JURNALMADANI - Komisi Pemberantasan Korupsi (KPK) mengungkap hasil penyidikan terkait giat operasi tangkap tangan (OTT) yang dilakukan di Kabupaten Hulu Sungai Utara (HSU), Kalimantan Selatan.
Adapun hasilnya, KPK telah menetapkan tiga tersangka yaitu Kepala Kejaksaan Negeri (Kajari) HSU, Albertinus Parlinggoman Napitupulu; Kasi Intel Kejari HSU, Asis Budianto; dan Kasi Datun Kejari HSU, Taruna Fariadi.
Namun, KPK belum berhasil menangkap Taruna karena kabur saat terjaring OTT.
Di sisi lain, kasus ini ditetapkan terkait pemerasan terhadap sejumlah Kepala Dinas (Kadis) di Kabupaten HSU pada November 2025.
Otak pemerasan ini adalah Albertinus selaku Kajari HSU. Dia nekat tetap melakukan tindakan tersebut meski baru menjabat tiga bulan sebagai Kajari.
Plt Deputi Penindakan dan Eksekusi KPK, Asep Guntur Rahayu, mengungkapkan Albertinus baru dilantik sebagai Kajari HSU pada Agustus 2025.
Sementara, Albertinus telah memperoleh uang sebesar Rp804 juta selama memeras pada November 2025.
Asep mengungkapkan aksi Albertinus dibantu oleh Asis Budianto dan Taruna Fariadi sebagai perantara.
"Setelah menjabat Kepala Kejaksaan Negeri Hulu Sungai Utara pada Agustus 2025, Saudara APN diduga menerima aliran uang sekurang-kurangnya sebesar Rp804 juta secara langsung maupun perantara," katanya dalam konferensi pers di Gedung Merah Putih KPK, Jakarta Selatan, Sabtu (20/12/2025).
"Bahwa penerimaan uang tersebut dari dugaan tindak pidana pemerasan APN kepada sejumlah perangkat daerah di Hulu Sungai Utara diantaranya Dinas Pendidikan, Dinas Kesehatan, Dinas Pekerjaan Umum, dan Rumah Sakit Umum Daerah atau RSUD," sambung Asep.
Dia mengatakan uang hasil pemerasan oleh Albertinus itu terbagi dalam dua klaster berdasarkan perantara yang menerima uang tersebut.
Adapun Taruna menerima uang hasil pemerasan dari Kepala Dinas Pendidikan HSU, RHM sebesar Rp270 juta dan Direktur RSUD HSU, FVN sebesar Rp235 juta.
Sementara, Asis memperoleh uang dari Kepala Dinas Kesehatan HSU, YND sebesar Rp149,3 juta.
Asep turut mengungkap uang yang pernah diterima Taruna yaitu sebesar Rp1,07 miliar.
"Rinciannya pada tahun 2022 (uang diperoleh) berasal dari mantan Kepala Dinas Hulu Sungai Utara Rp930 juta.
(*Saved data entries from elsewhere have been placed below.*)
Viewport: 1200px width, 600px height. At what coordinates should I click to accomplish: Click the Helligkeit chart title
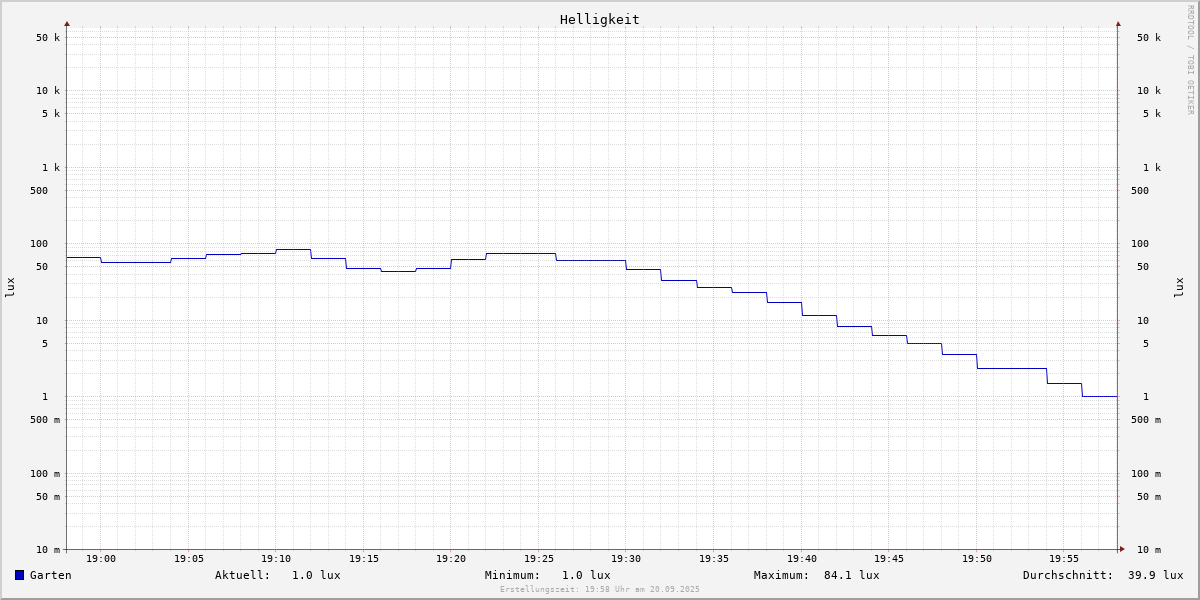pyautogui.click(x=599, y=19)
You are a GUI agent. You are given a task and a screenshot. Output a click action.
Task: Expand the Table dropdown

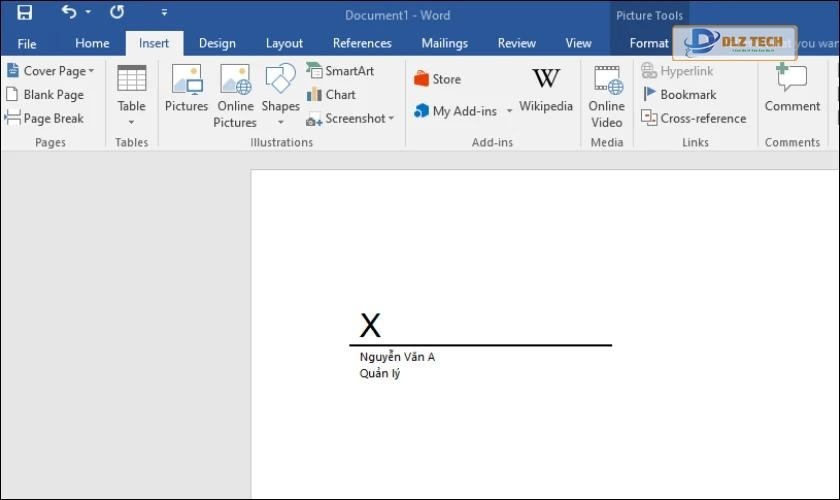coord(131,122)
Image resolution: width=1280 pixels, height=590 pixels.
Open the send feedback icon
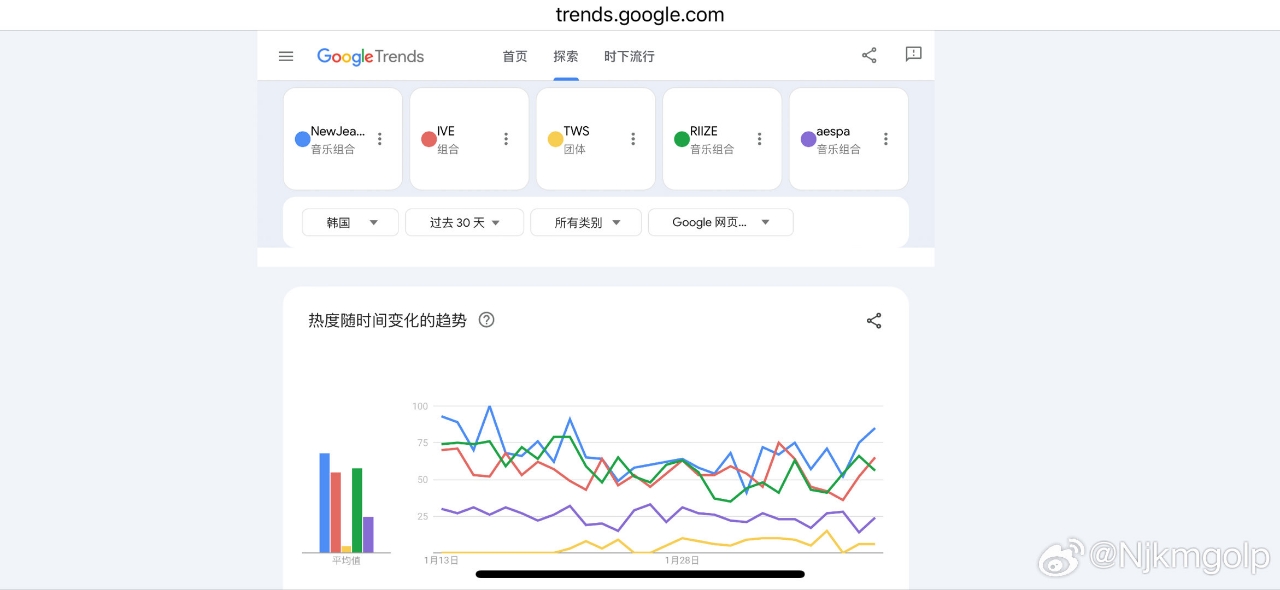pos(913,55)
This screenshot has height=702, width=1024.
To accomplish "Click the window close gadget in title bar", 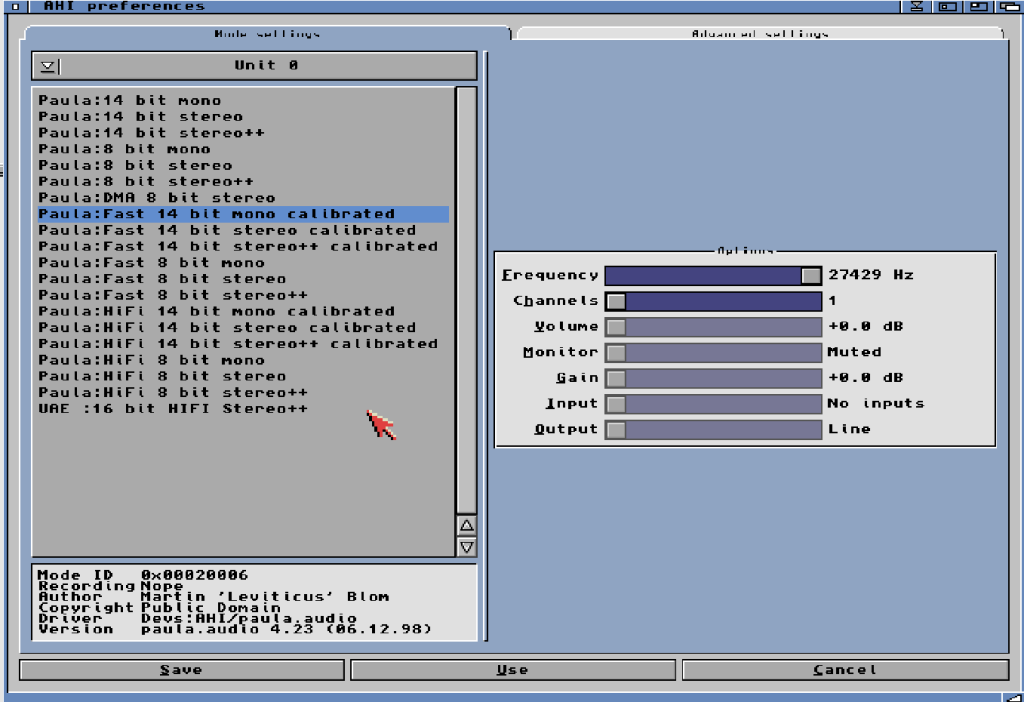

Kemudian pada tahun 2024 yang berasal dari rekanan sebesar Rp140 juta.
Asis turut melakukan pemerasan seperti Albertinus pada Februari-Desember 2025 kepada kepala dinas lainnya dan memperoleh uang sebesar Rp63,2 juta.
Modus saat Peras Kadis: Ancam Tindak Aduan Masyarakat jika Tak Diberi Uang
Asep turut mengungkapkan modus pemerasan yang dilakukan Albertinus yaitu dengan mengancam kadis akan menindak aduan masyarakat terkait Satuan Kerja Perangkat Daerah (SKPD) yang dipimpinnya.
"Bahwa agar laporan pengaduan (lapdu) dari lembaga swadaya masyarakat yang masuk Kajari HSU terkait dinas tersebut tidak akan ditindak lanjuti proses hukumnya," katanya.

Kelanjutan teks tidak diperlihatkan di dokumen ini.